_TASK INSTRUCTIONS:_
Please pick up the essay on basketball and American popular music after its final sentence and write the paragraph that follows.

── EXCERPT

“So Peculiarly American”: Basketball and American Popular Music

Was philosopher and historian Jacques Barzun[1] right when he famously proclaimed, “Whoever wants to know the heart and mind of America had better learn baseball, the rules and realities of the game”? Even Walt Whitman, one of the most profound chroniclers of life in the United States, observed that baseball “belongs as much to our institutions, fits into them as significantly, as our constitutions, laws: is just as important in the sum total of our historic life.”[2] In exploring the relationship between Americans and their games, what are we to make of basketball?

Quality
(Sheet Music, 1911)
BY James Scott
Library of Congress

On or about December 1891 the American character changed. As the annals of history show us, Dr. James Naismith, a young teacher from Canada, seeking an activity to keep his athletes in shape during snowy New England winters, hung peach baskets on opposite ends of an indoor gymnasium, bringing forth basketball, a game of humble birth that has become a multibillion dollar global event producing some of the largest and most lucrative athletes in sports history. The 1890s, a decade of radical transformation, with the United States loosening the corset of Victorianism, of Puritanism, and the nation beginning its love affair with sports. With this revolution, the soundtrack could be no other than ragtime urging possibility and infinite play. The world had sped up. With ragtime, the seeds of the Jazz Age were planted, bringing forth the Harlem Renaissance and the Lost Generation in less than three decades.

────
── MATERIAL PROVIDED

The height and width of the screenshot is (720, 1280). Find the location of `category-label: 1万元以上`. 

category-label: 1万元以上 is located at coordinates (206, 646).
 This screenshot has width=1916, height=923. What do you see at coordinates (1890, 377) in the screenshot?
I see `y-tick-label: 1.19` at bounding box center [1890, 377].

────

_EXERCISE ANSWER:_
Basketball, born in December of 1891 at the YMCA of Springfield, Massachusetts; ragtime, a new music form featured at the 1893 World’s Fair in Chicago; ragtime, hailed as one of the marvels of the modern world, a music that, with its ragged syncopation, matched the pace of modern life; basketball, with its blend of set form and fluid spontaneity, offering the physical equivalent of ragtime. Basketball, like ragtime, offered its participants a structured sport of infinite possibilities, much like the skyscraper, the first one erected in Chicago in 1885. The “formless grace” (the phrase is Fitzgerald’s from his description of his iconic Jay Gatsby) of ragtime offered musicians space within music for improvisation that Scott Joplin and Louis Armstrong transformed into world-class art. Within two decades of the advent of ragtime, James Weldon Johnson, one of the founders of the Harlem Renaissance noted, “No one who has traveled can think it would be an exaggeration to say that in Europe the United States is popularly known better by ragtime than by anything else it has produced in a generated. In Paris they call it American music.”[3] Ultimately, what was beginning to emerge from the cadences of this new music was an approach to life, one that embraced discord and chaos, yet still made the fragmentation of modern life work in harmony. The great poet and long-time Howard University professor Sterling A. Brown noted that jazz provided optimism, and the lion-hearted scholar and historian Albert Murray, alive during America’s Jazz Age and still vamping at Lincoln Center in Manhattan, has claimed that jazz provided “existential equipment for living” for a war-torn Europe;[4] the notes from Armstrong’s clarion trumpet, he points out, reached France around 1917 and the sound, bursting with musicality and vibrancy, provided hope and form to the lives of many displaced people. And many believed this music to be tunes for the dancehall.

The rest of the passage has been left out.